The Washington Monthly did an excellent, ultimately sympathetic portrayal of Niall Ferguson a few years back that is well worth reading. It sums up the general “conservative intellectual” thing quite well.
His influence comes from his dramatic, sweeping intellectual style, whose theme is, more or less, “Everything you thought you knew about history is wrong.” Ferguson’s genius is for counter-conventional thinking, urging radical reinterpretations of topics that everyone else had pretty much considered settled. Ferguson is out of sync with the academy in style, politics, and manner, but he has been a useful intellectual prod, the appeal of his radical theories forcing mainstream academics to refine their own thinking. Read Ferguson for any real stretch of time, and you begin to imagine what it might have been like had Andrew Sullivan chosen as his topic the entire breadth of human history.
Perhaps more than anyone else, Ferguson was responsible for inserting the notion of a formal American empire into the public debate. Professors of imperial history around America started turning to his texts. Washington hawks from Richard Perle to Dinesh D’Souza to Bill Kristol drew on Ferguson’s ideas and arguments to help make the case not only for the war in Iraq but also for a revolutionary, if vaguely articulated, new role for America in the world. Within two weeks of arriving in the United States in the fall of 2002, to take up a teaching post at New York University, Ferguson had been summoned to Washington twice, once each by the Departments of Treasury and State, where he explained his convictions to policymakers; in Foggy Bottom, he met with Colin Powell–rarified company for a young historian.

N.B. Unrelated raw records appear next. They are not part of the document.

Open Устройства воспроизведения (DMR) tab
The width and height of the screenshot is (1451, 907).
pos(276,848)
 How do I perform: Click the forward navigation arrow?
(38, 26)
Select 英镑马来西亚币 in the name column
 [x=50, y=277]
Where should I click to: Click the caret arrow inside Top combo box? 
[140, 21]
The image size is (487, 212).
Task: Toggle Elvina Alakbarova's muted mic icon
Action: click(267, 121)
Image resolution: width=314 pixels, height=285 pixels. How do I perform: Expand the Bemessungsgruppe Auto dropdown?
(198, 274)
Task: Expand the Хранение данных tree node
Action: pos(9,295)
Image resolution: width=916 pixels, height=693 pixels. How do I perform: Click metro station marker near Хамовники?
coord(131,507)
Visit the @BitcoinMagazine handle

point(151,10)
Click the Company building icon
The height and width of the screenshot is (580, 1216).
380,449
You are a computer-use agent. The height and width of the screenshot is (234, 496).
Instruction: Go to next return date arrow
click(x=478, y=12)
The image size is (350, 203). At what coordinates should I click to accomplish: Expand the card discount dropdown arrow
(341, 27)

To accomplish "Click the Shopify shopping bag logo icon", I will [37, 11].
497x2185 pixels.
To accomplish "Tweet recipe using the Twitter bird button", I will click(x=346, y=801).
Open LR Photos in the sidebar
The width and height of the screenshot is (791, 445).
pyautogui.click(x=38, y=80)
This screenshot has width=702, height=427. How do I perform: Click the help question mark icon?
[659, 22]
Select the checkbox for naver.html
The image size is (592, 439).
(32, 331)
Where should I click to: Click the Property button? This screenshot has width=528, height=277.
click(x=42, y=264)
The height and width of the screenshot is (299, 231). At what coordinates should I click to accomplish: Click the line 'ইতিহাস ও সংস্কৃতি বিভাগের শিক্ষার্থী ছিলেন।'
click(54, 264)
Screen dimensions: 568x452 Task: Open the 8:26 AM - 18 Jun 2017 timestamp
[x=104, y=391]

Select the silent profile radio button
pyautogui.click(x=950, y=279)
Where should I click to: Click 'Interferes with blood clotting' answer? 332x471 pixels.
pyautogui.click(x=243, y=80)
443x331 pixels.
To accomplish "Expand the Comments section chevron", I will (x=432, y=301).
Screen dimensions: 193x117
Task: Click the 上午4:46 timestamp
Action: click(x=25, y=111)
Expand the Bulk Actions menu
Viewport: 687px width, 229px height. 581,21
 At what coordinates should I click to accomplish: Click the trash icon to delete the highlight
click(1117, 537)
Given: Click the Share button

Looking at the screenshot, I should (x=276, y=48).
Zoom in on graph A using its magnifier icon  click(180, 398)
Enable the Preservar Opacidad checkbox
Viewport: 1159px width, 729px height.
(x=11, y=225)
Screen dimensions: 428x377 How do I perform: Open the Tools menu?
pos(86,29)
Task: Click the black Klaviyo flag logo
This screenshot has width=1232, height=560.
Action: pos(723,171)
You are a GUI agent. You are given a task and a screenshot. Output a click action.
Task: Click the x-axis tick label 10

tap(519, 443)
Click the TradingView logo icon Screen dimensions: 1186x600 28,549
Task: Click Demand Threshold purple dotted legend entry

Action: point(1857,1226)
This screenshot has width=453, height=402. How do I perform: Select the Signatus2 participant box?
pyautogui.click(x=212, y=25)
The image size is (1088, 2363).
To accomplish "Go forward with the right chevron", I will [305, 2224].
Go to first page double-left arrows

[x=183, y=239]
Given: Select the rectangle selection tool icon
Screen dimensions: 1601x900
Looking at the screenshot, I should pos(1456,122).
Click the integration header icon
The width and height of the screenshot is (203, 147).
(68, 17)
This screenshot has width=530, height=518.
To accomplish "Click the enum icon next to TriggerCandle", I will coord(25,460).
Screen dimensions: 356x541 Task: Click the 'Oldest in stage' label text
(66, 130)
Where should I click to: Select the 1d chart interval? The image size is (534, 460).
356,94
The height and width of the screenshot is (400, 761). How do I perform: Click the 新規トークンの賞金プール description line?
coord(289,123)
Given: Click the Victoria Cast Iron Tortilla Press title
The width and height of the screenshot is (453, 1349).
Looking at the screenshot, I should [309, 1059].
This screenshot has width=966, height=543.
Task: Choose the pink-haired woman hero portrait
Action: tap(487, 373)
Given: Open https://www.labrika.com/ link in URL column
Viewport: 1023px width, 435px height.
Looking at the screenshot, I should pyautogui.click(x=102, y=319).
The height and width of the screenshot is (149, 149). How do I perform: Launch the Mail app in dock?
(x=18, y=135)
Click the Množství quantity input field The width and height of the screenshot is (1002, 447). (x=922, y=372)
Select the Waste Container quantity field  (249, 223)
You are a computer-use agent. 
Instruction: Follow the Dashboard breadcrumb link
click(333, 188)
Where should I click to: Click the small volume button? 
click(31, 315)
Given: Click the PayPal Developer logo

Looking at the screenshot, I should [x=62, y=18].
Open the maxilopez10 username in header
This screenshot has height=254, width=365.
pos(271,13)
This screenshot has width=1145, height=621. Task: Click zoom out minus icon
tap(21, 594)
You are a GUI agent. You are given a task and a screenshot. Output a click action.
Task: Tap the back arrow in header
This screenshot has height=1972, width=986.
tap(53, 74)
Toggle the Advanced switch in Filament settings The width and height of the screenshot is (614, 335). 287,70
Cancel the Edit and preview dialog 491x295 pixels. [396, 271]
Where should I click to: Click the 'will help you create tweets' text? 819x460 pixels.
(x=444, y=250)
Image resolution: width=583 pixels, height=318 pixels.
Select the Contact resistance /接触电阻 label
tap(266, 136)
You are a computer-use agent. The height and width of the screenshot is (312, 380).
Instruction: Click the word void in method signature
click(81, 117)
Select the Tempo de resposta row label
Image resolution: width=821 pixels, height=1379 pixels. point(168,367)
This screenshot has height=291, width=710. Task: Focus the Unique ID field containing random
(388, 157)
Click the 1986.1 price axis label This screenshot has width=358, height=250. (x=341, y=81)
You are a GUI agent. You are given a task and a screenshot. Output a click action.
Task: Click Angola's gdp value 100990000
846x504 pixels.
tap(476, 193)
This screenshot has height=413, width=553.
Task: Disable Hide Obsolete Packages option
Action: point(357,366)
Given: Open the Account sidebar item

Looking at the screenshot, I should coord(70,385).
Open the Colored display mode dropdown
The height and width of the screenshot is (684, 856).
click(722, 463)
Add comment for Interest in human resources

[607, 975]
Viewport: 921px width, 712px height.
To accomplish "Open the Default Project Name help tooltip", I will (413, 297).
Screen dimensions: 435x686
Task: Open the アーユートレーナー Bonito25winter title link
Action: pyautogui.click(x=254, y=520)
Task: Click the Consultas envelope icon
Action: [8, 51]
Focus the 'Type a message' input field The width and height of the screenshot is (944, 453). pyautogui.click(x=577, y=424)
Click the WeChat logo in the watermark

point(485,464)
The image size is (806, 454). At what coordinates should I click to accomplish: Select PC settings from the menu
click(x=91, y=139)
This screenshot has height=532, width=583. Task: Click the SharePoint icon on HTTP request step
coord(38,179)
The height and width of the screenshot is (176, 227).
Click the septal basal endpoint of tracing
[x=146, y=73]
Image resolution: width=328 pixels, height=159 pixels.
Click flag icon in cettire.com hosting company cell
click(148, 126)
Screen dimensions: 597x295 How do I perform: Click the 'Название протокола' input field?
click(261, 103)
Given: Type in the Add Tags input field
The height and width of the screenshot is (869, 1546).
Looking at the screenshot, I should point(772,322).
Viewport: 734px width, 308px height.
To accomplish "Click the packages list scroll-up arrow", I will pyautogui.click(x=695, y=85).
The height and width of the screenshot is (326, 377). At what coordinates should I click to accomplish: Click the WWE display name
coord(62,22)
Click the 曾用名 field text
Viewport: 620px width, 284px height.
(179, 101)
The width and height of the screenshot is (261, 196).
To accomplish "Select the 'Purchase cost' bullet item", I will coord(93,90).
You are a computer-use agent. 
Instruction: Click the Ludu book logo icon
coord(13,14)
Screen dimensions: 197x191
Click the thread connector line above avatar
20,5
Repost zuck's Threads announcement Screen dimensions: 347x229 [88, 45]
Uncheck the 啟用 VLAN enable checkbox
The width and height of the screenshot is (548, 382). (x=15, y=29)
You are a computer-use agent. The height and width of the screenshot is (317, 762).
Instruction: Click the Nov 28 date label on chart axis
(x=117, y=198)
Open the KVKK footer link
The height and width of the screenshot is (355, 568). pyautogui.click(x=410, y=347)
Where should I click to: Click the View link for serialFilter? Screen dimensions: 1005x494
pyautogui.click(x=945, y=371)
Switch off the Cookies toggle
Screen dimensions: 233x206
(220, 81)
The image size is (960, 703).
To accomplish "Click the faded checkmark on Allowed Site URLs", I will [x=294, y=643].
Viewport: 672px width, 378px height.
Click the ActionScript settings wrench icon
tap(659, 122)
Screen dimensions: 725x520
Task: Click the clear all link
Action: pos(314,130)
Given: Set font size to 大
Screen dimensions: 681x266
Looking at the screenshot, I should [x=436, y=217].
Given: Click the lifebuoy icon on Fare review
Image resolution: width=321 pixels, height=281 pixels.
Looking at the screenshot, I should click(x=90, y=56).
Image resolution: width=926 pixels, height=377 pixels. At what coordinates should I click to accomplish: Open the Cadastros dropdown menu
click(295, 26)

To be sure, Ferguson says some frankly stupid things during the course of the article. But I do think some of what happens with so-called conservative intellectuals isn’t their fault. They’re bound to be contrarian (because other intellectuals are liberal) so the Hiatt/Slate/Peretz industrial complex will drool all over what they write. And the Republican party is always looking for someone with academic credentials to give its crackpot ideas a veneer of respectability. I’m sure it’s easy to be seduced by all of this.